The task - Rewrite every one of the records below, replacing "Screen dimensions" with "Display resolution" and keeping everything else unchanged. Omit the pictures from your answer.

Saved data entries

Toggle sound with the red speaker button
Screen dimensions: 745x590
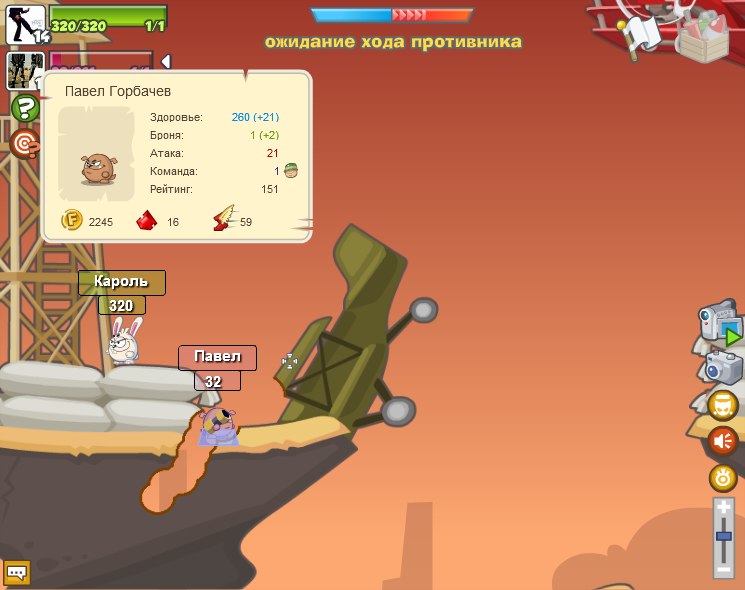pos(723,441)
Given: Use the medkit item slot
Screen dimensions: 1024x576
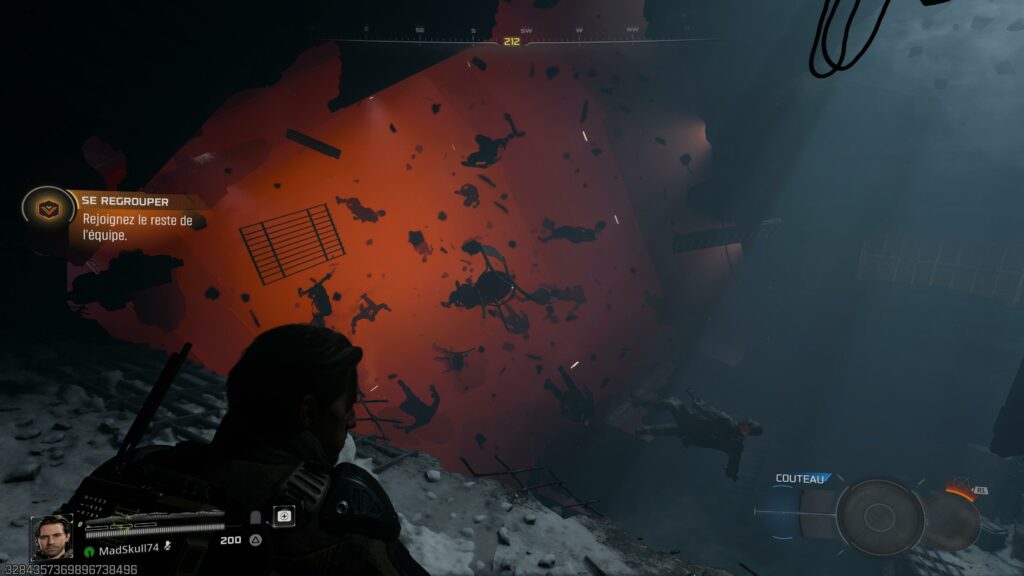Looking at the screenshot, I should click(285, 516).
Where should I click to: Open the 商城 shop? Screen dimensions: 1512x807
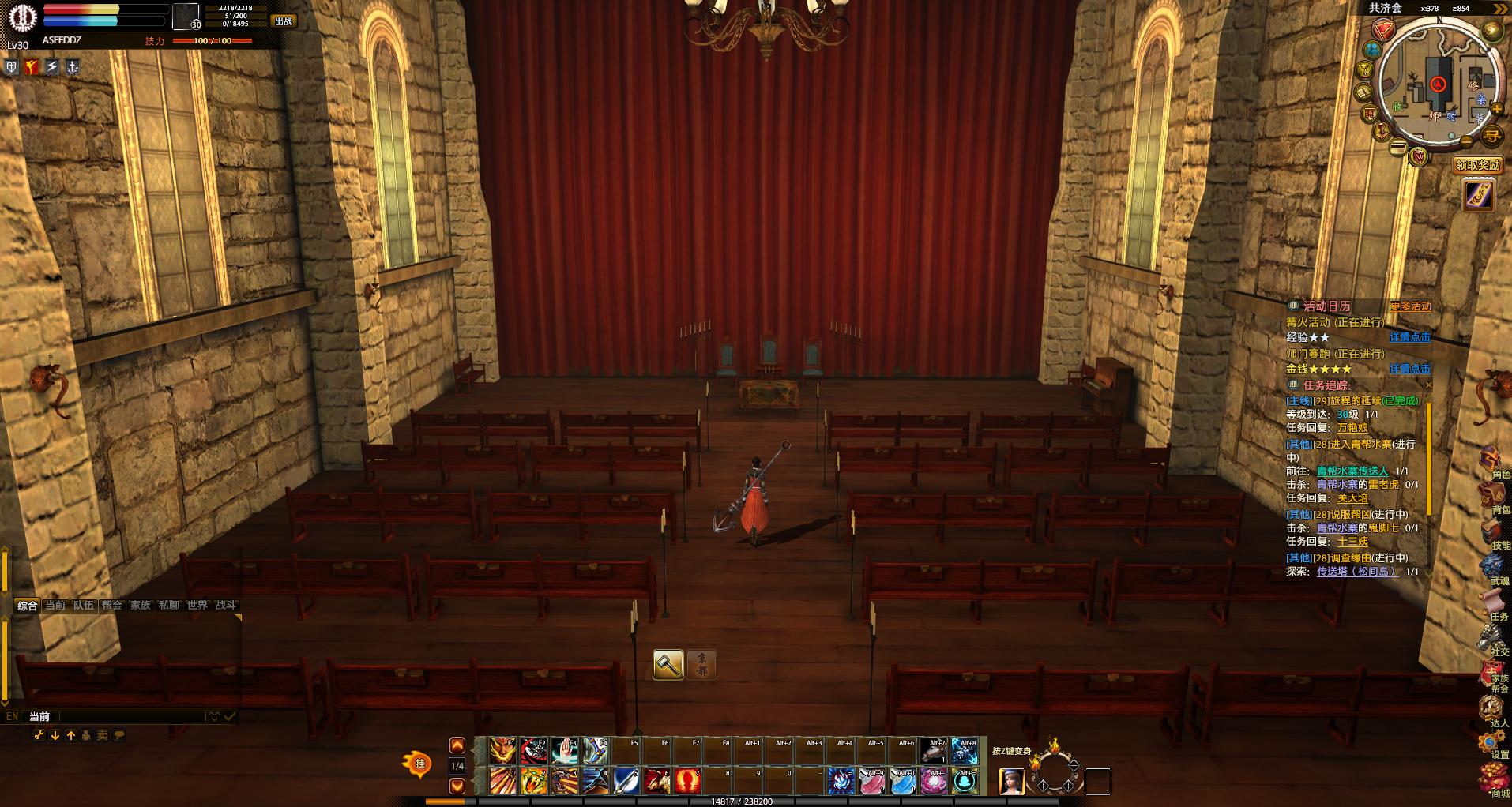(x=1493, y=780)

Exercise solution -
Toggle sound with the red speaker button
Display resolution: 745x590
pos(723,441)
Given: Use the medkit item slot
Display resolution: 1024x576
Looking at the screenshot, I should click(285, 516).
Where should I click to: Open the 商城 shop? Display resolution: 1512x807
(x=1493, y=780)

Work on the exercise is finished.